Britain’s vote to leave the European Union looks set to plunge it into an unprecedented bureaucratic sinkhole that will occupy the bloc for months to come, with all the attendant fiscal and financial uncertainty that brings. The ripple effects of Brexit will reach the farthest corners of the union. Add to that an ongoing refugee crisis that is already straining time and resources, and feeding populist anti-immigration sentiment and parties. It’s hard to see the EU settling back into business as usual for some time to come, if ever again.
There’s nothing Putin loves more than chaos — and nothing he mistrusts more than Western alliances. This is the man who launched a war in Ukraine after the country rose up against a president who refused to sign an agreement that would simply boost ties with the EU.
Putin has never been a fan of dealing with Brussels in the first place, favoring personal connections with individual leaders to foster bilateral relationships that would cut out the bloc altogether. He would follow those up with one-on-one trade deals, usually involving Russia’s vast energy reserves. Some of the earliest models were former German chancellor Gerhard Schroeder and former Italian prime minister Silvio Berlusconi. In recent years, Russia has been seeking to boost its influence throughout eastern Europe. It has also built relationships with insurgent parties and candidates across the UK, who have responded in kind. It is no accident that Nigel Farage has long been a regular on the Kremlin-owned propaganda network Russia Today.

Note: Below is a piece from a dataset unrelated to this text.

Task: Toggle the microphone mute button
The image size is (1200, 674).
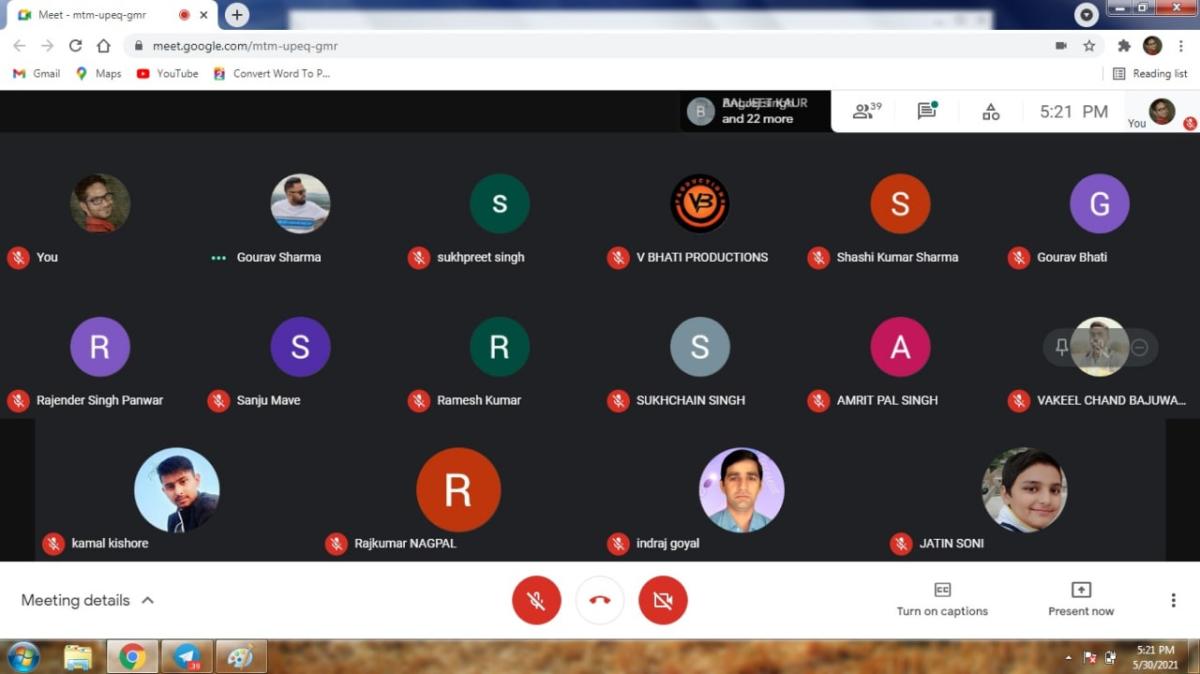Action: (x=536, y=600)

“Brexit's greatest winner is Putin,” Michael McFaul, a former U.S. ambassador to Moscow, wrote in an email. “For years now, he has sought ways to divide Europe, including both the EU and NATO, hoping for a collapse of unity in Europe just as the USSR and the Warsaw Pact did a quarter century ago.”
“The U.K.'s exit from the EU,” he added, “will be celebrated widely inside Kremlin circles.”

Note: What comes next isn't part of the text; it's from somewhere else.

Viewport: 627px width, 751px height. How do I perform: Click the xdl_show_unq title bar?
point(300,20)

Kremlin officials, Putin included, have insisted they want to continue to see a strong Europe, because as Putin put it last week, “having dialogue with a weak partner is not worth it.“ There may be some truth to that. The EU is Russia’s biggest single trading partner — and, at least short term, the chaos might be disruptive.
But, a strong EU is also needed to maintain sanctions against the Kremlin and its allies, implemented to punish Russia for its adventure in Ukraine.
"On the imposition of sanctions on various sectors of the Russian economy, the UK was very hawkish," said Mujtaba Rahman, an analyst at Eurasia Group. "Washington used London as a pro-sanctions voice and now they're worried about the renewal of those sanctions."
At least some inside Russia were celebrating that. Before the vote was even finalized in the early hours of Friday, Boris Titov, the Kremlin’s ombudsman for small business, took to Facebook and wrote: “Seems it’s happened — UK out!!! In my opinion the most important long-term consequence of all this is that the exit will take Europe away from the Anglo-Saxons, that is, from the USA.”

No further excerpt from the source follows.